Friday, April 30, 2010

Homecoming

There is a story that was run in the New York Times a year or so ago. It was written by a woman who was married to her husband for a long time. One day, her husband told her that he needed time to find himself. He left her and their children, telling them that he was not sure when he would be back, if he was to come back at all. The woman stood her ground, but she was standing on a remarkably sure plot of earth. She wrote that she knew him, loved him, trusted him and that she let him go. She wrote that she harbored no recriminations, no plots of revenge, no marshalling of retaliatory weaponry. She waited, secure in her knowledge of him, a knowing rooted in love and a hope that he would come back. He eventually did. Perhaps he found himself, or realized how he had lost himself and had to go back to recover who he really wanted to be.
The article generated thousands of responses from husbands, wives and lovers from all over the world. By far, most of the responses were ones of gratitude, written from places in lives where human hearts needed a reaffirmation of the need to trust in the seasons of love, and how some of those seasons ask that we wait, and perhaps wait long. Apparently there are a lot of people in this world who have risked waiting for love to come back and the gamble paid off.
Admittedly that woman’s experience is not typical. In fact it is probably quite rare. When love walks out the door, it is more common that the door is slammed shut and the memories of what could have been left out on the street.

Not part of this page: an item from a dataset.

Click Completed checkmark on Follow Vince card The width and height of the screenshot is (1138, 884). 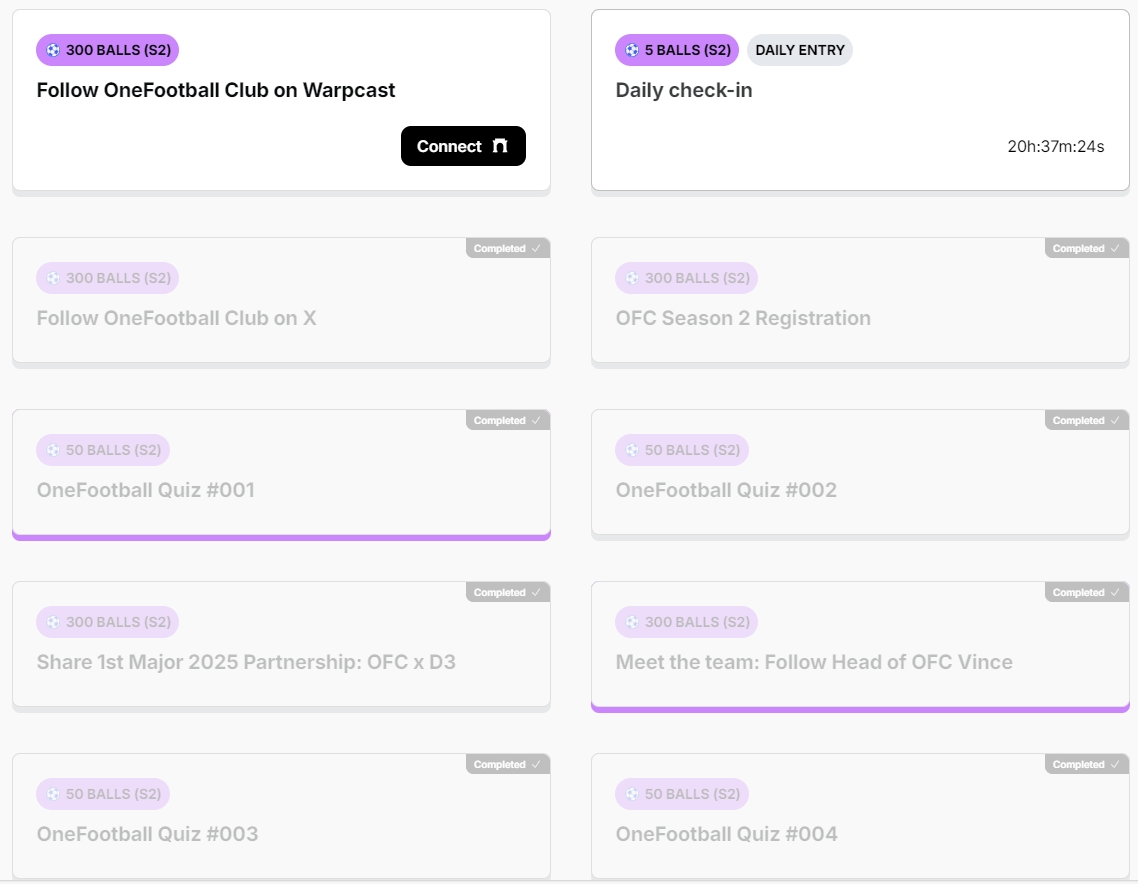[1116, 592]
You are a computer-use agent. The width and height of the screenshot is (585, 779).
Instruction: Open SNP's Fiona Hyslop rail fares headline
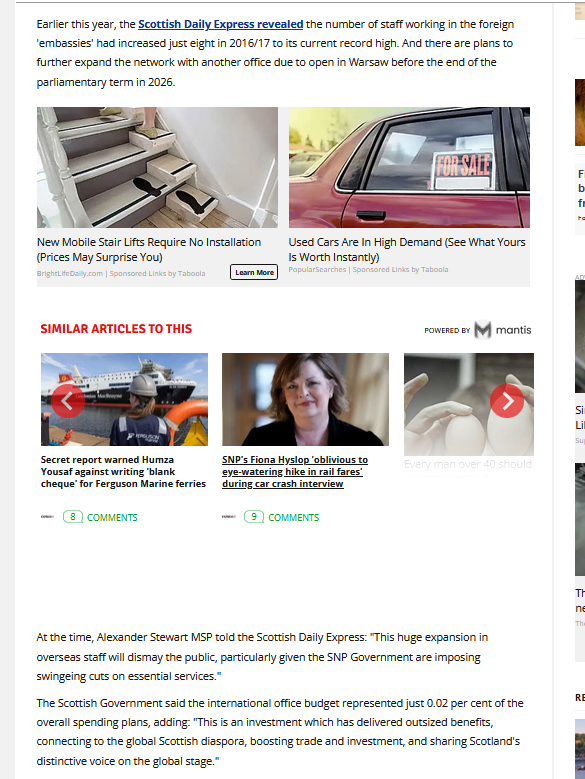[x=295, y=471]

We hear this gospel every year and are quite familiar with it. Some of us may identify with the lost and found son. Or we may identify with the resentful son. The father may strike a responsive chord in our experience – or perhaps the absent but surely present mother of the boy, who may have well had much to do with softening the heart of the father, urging him to wait and wait with love.
Whatever our resonance with the story of the Prodigal Son, we all have one thing in common. We look for love, need love, and when it comes it arrives as a gift. Sometimes it stays, sometimes it walks out the door. It may or may not come back.